PROVIDED TEXT
────────────────

There will be adverse side effects. The
siege mentality average Americans are suffering as they smother
behind yards of plastic sheeting and duct tape will increase
by orders of magnitude as our aggressions bring forth new terrorist
attacks against the homeland. These attacks will require the
implementation of the newly drafted Patriot Act II, an augmentation
of the previous Act that has profoundly sharper teeth. The sun
will set on the Constitution and Bill of Rights.
The American economy will be ravaged by
the need for increased defense spending, and by the aforementioned
"constabulary" duties in Iraq, Afghanistan and elsewhere.
Former allies will turn on us. Germany, France and the other
nations resisting this Iraq war are fully aware of this game
plan. They are not acting out of cowardice or because they love
Saddam Hussein, but because they mean to resist this rising American
empire, lest they face economic and military serfdom at the hands
of George W. Bush. Richard Perle has already stated that France
is no longer an American ally.
As the eagle spreads its wings, our rhetoric
and their resistance will become more agitated and dangerous.
Many people, of course, will die. They
will die from war and from want, from famine and disease. At
home, the social fabric will be torn in ways that make the Reagan
nightmares of crack addiction, homelessness and AIDS seem tame
by comparison.

────────────────

PROVIDED RECORDS
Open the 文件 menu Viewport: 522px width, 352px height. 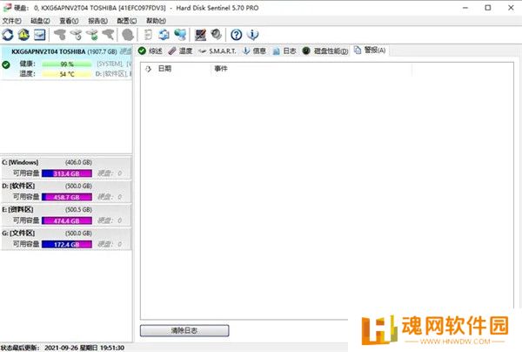click(11, 20)
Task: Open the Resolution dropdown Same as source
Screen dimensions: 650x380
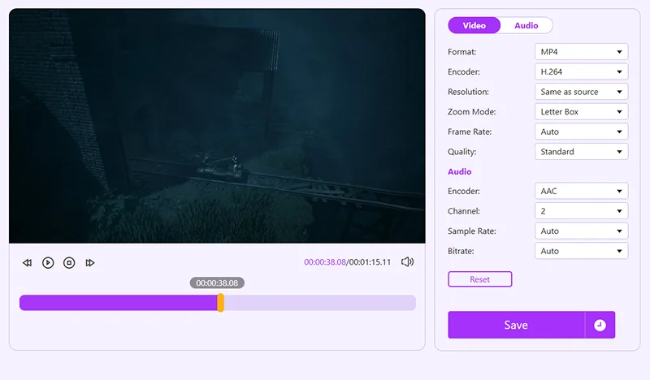Action: point(581,92)
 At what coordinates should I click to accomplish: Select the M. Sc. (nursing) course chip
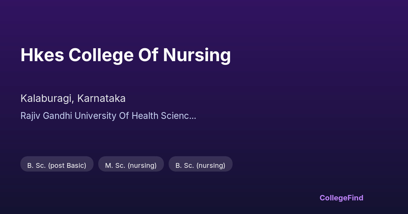pos(131,165)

────────────────

DESCRIPTION OF THE TASK
Extract the full passage on the predicted consequences of the Iraq war, which appears above the listing, and reproduce it word for word.

TASK OUTPUT
There will be adverse side effects. The
siege mentality average Americans are suffering as they smother
behind yards of plastic sheeting and duct tape will increase
by orders of magnitude as our aggressions bring forth new terrorist
attacks against the homeland. These attacks will require the
implementation of the newly drafted Patriot Act II, an augmentation
of the previous Act that has profoundly sharper teeth. The sun
will set on the Constitution and Bill of Rights.
The American economy will be ravaged by
the need for increased defense spending, and by the aforementioned
"constabulary" duties in Iraq, Afghanistan and elsewhere.
Former allies will turn on us. Germany, France and the other
nations resisting this Iraq war are fully aware of this game
plan. They are not acting out of cowardice or because they love
Saddam Hussein, but because they mean to resist this rising American
empire, lest they face economic and military serfdom at the hands
of George W. Bush. Richard Perle has already stated that France
is no longer an American ally.
As the eagle spreads its wings, our rhetoric
and their resistance will become more agitated and dangerous.
Many people, of course, will die. They
will die from war and from want, from famine and disease. At
home, the social fabric will be torn in ways that make the Reagan
nightmares of crack addiction, homelessness and AIDS seem tame
by comparison.